Learn / Phase 04 — Pre-Construction
Phase 04 · Pre-ConstructionWhat Builders Wish You'd Ask Before Hiring Them
Eight interview questions that separate the builders you want from the ones you want to avoid. Real questions that surface real answers.
Most builder interviews ask the wrong questions. "Can you do this project?" gets "Yes." "What's your price?" gets a guess. "How long will it take?" gets optimism. None of these reveal who you're actually hiring.
Here are the eight questions I wish every client asked. Ask them. Listen carefully to who answers them well, and who doesn't.
1. "Can I see your last three completed projects' final costs vs. originally bid costs?"

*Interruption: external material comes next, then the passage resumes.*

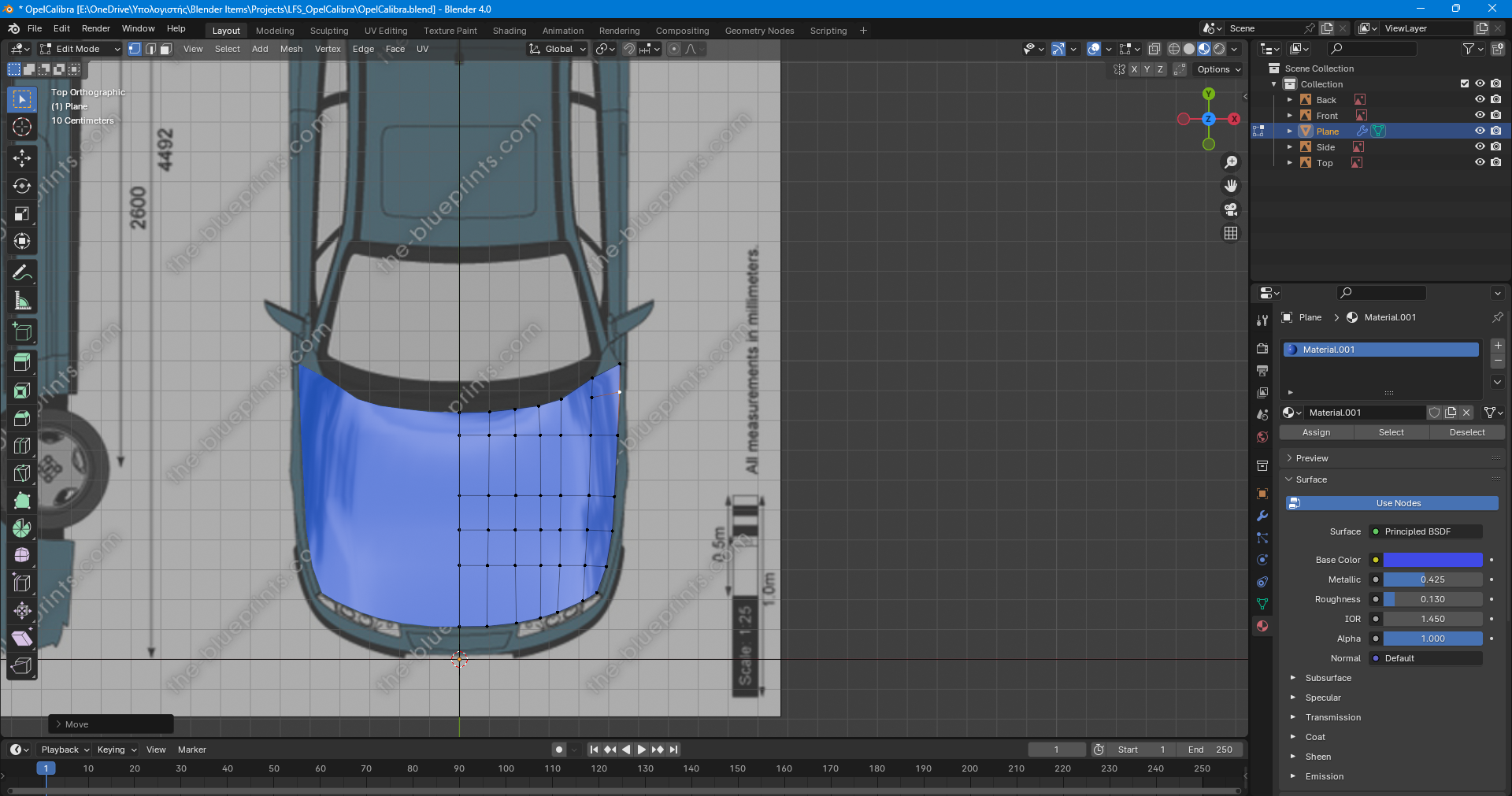Switch to face select mode icon
This screenshot has width=1512, height=796.
coord(166,49)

Honest builders track this and will show you. Their final-to-bid ratio tells you everything about estimation discipline, scope management, and change-order culture.
What good looks like: ±5% on average. What you want to avoid: 30%+ overruns blamed on "client changes."

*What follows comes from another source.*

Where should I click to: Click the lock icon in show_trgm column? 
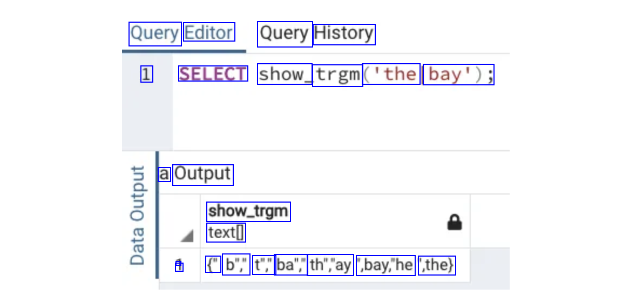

2. "Who exactly will be on my project, and what's their experience?"
Custom homes are built by people, not companies. You want to know: who's your project manager? Your superintendent? Will the principal be involved or just at closing?
Ask to meet the project manager BEFORE signing. They're the person you'll talk to weekly for 18 months. If you don't like them, you don't like the project.
3. "What are your active jobsites, and can I visit two of them next week?"
A builder's active sites are their resume. Clean, organized, safe sites with on-time progress reflect operational discipline. Chaotic sites with material scattered, sub-trades arguing, and obvious schedule slippage reflect... well, the same.
Walk active sites. Talk to subs if you can. The unsupervised conversation tells you what the polished presentation can't.
An hour on an active jobsite reveals more about a builder than ten hours of meetings in their office.
4. "Who do you use for [specific specialty — HVAC, plumbing, smart home]?"
Custom homes are subcontracted. You want subs with reputation, longevity, and relationships with your builder.
Red flag: builders who use whoever's cheapest, who can't name their subs from memory, or who change subs frequently. You want long-term partnerships — they translate to better quality and accountability.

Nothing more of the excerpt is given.